==== Records to use
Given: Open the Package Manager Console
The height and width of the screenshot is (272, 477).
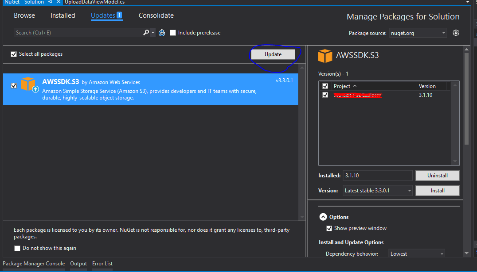Looking at the screenshot, I should coord(33,263).
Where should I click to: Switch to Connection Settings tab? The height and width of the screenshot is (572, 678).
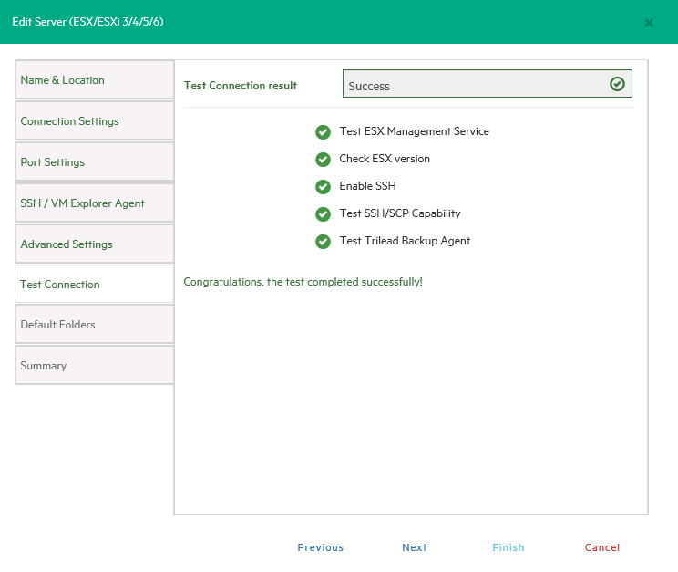[95, 121]
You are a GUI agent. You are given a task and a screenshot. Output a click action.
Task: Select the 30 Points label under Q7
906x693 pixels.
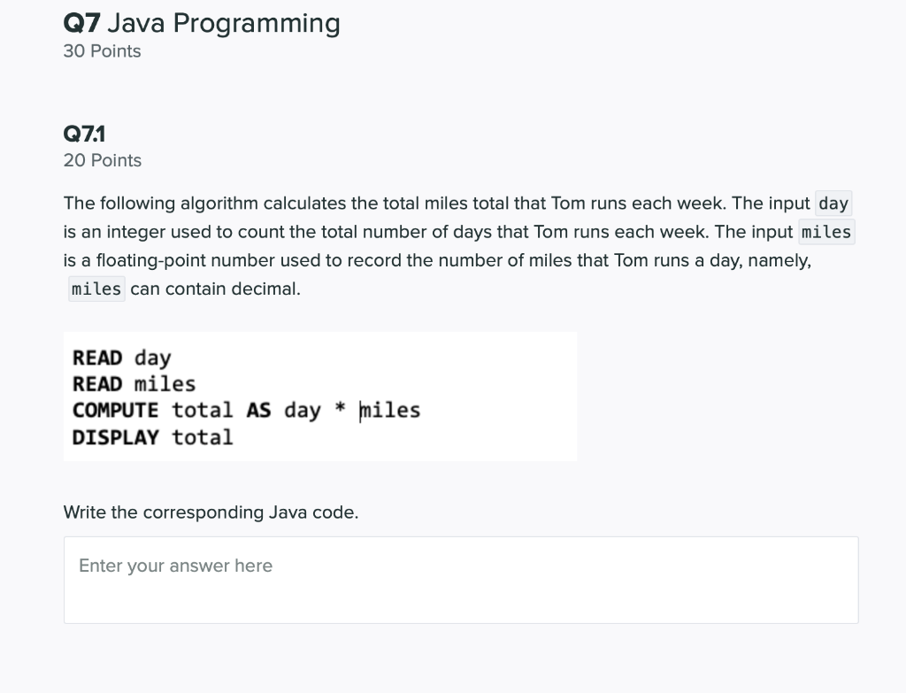[x=101, y=51]
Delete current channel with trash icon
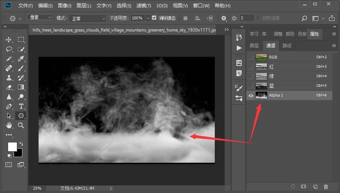Viewport: 340px width, 193px height. pos(326,187)
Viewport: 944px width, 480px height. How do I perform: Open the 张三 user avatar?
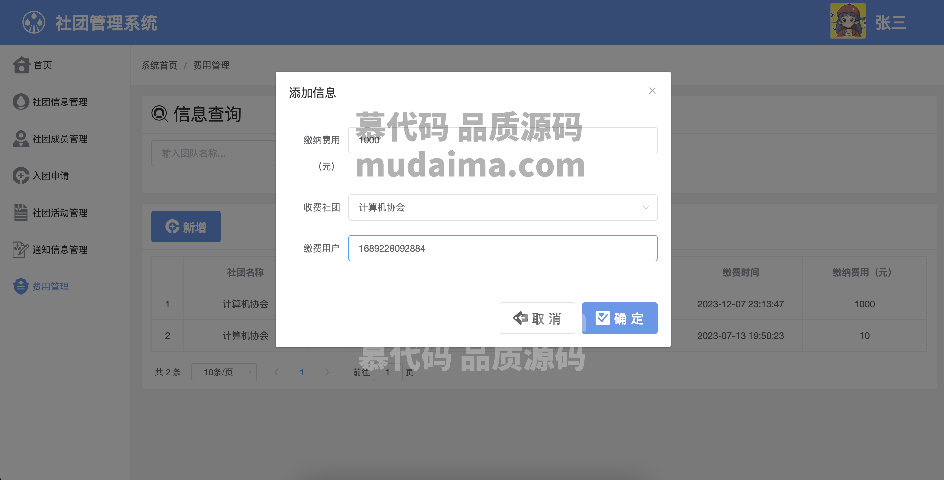coord(848,21)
========
Could you pull out the text of all five entries above, word for word, leaving out the pictures?

**The solution:**
Given: Open the Package Manager Console
The height and width of the screenshot is (272, 477).
Looking at the screenshot, I should coord(33,263).
Where should I click to: Switch to Connection Settings tab? The height and width of the screenshot is (572, 678).
[95, 121]
You are a GUI agent. You are given a task and a screenshot. Output a click action.
Task: Select the 30 Points label under Q7
906x693 pixels.
[x=101, y=51]
Delete current channel with trash icon
Viewport: 340px width, 193px height. pos(326,187)
Viewport: 944px width, 480px height. How do I perform: Open the 张三 user avatar?
coord(848,21)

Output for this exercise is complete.